* **Recorded data**

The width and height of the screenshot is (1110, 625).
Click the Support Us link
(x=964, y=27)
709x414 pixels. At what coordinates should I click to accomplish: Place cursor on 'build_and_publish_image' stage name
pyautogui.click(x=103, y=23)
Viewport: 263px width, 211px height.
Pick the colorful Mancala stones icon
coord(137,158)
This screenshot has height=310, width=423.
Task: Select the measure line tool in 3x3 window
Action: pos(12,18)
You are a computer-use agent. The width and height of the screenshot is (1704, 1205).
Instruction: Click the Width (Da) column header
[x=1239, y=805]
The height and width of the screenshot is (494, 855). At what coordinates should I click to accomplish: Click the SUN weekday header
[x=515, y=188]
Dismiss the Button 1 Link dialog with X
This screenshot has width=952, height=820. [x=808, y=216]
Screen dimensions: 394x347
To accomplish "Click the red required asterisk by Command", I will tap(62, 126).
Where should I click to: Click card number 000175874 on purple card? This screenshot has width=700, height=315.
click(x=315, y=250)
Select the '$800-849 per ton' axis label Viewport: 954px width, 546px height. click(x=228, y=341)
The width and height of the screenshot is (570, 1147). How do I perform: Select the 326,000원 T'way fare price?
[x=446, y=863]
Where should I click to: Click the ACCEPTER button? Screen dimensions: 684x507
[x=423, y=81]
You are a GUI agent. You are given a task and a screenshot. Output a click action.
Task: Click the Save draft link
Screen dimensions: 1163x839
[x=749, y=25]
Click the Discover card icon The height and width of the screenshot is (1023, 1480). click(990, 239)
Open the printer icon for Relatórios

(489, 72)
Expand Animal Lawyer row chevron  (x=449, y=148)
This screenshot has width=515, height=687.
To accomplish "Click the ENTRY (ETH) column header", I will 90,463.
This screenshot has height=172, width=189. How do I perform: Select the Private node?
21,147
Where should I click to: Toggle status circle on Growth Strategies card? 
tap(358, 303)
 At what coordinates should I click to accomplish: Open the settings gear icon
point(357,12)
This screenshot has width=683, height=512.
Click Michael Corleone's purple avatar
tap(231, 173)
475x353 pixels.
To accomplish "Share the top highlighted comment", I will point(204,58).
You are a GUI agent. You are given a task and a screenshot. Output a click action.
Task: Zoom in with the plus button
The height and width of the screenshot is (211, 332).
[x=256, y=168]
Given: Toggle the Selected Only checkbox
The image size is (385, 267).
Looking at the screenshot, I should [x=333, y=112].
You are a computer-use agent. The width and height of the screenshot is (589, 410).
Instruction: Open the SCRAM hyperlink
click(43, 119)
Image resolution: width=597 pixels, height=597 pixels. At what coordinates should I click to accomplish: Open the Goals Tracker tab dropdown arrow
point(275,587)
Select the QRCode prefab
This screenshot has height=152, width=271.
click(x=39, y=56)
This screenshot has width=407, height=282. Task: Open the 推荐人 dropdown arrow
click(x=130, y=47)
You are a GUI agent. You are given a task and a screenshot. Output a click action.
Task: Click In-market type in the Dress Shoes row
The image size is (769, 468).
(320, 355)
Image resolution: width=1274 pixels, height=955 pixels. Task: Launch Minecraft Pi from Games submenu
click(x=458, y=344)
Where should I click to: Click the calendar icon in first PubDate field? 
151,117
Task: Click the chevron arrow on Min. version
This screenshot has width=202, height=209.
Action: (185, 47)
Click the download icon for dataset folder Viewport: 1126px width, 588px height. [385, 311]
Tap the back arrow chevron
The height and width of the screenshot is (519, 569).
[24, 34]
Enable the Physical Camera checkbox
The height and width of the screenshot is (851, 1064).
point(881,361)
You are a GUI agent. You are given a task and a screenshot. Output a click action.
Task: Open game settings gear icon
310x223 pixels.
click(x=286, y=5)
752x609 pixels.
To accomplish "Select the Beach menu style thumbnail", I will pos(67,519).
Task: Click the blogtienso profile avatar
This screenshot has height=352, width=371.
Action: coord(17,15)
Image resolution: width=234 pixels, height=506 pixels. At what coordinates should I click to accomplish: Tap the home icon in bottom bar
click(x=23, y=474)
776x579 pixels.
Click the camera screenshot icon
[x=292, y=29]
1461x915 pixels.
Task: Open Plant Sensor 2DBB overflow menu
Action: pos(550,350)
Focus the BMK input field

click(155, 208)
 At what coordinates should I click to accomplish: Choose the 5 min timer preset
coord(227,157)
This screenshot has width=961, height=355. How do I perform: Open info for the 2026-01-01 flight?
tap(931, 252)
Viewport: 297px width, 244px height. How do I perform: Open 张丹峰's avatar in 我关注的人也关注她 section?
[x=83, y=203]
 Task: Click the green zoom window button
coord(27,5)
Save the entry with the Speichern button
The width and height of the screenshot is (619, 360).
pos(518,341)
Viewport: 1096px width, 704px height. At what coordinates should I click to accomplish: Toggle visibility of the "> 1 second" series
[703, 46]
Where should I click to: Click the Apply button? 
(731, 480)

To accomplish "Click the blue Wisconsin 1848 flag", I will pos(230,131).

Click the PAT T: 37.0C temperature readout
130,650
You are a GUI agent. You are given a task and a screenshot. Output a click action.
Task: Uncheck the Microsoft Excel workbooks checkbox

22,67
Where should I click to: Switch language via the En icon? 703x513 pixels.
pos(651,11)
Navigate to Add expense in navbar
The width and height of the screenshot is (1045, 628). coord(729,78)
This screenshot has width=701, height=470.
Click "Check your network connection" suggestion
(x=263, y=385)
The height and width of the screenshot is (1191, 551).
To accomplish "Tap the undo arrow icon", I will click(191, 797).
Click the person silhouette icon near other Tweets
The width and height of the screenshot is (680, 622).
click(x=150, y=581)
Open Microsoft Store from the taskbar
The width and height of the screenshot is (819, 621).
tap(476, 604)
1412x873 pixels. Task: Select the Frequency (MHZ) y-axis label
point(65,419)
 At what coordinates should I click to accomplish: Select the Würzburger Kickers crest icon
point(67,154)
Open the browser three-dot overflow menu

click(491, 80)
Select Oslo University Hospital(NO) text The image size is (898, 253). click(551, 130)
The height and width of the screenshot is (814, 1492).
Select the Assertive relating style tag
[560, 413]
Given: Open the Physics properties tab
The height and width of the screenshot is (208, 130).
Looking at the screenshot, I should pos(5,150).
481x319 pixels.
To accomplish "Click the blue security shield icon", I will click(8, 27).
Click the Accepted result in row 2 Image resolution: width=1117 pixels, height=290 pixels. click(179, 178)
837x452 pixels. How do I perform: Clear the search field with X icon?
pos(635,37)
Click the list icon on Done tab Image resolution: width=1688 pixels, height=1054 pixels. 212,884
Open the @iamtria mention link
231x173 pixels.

* **Task directions**
Wherever a line above contains the string "blue", count it; then give the total alone.

* **Response box**
2